Therapeutic Effectiveness of Anti-RAGE Antibody Administration in a Rat Model of Crush Injury

Crush injury patients often have systemic inflammatory response syndrome that leads to multiple organ failure. Receptor for advanced glycation endproducts (RAGE) functions as a pattern recognition receptor that regulates inflammation. We evaluated the effects of anti-RAGE antibody in a crush injury model. Pressure was applied to both hindlimbs of rats for 6 h by 3.0-kg blocks and then released. Animals were randomly divided into the sham (RAGE-Sh) group, crush (RAGE-Ctrl) group or anti-RAGE antibody-treated crush (RAGE-Tx) group. Samples were collected at 3, 6 and 24 h after releasing pressure. In the RAGE-Ctrl group, fluorescent immunostaining in the lung showed upregulated RAGE expression at 3 h. The serum soluble RAGE (sRAGE) level, which reflects the amount of RAGE expression in systemic tissue, increased at 6 h. Serum interleukin 6 (IL-6; systemic inflammation marker) increased immediately at 3 h. Histological analysis revealed lung injury at 6 and 24 h.
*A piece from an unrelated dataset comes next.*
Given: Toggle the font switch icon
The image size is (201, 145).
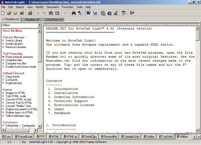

Administration of anti-RAGE antibody before releasing compression inhibited upregulated RAGE expression in the lung alveoli, suppressed RAGE-associated mediators sRAGE and IL6, attenuated the lung damage and improved the 7-day survival rate. Collectively, our results indicated that the use of anti-RAGE antibody before releasing compression is associated with a favourable prognosis following crush injury.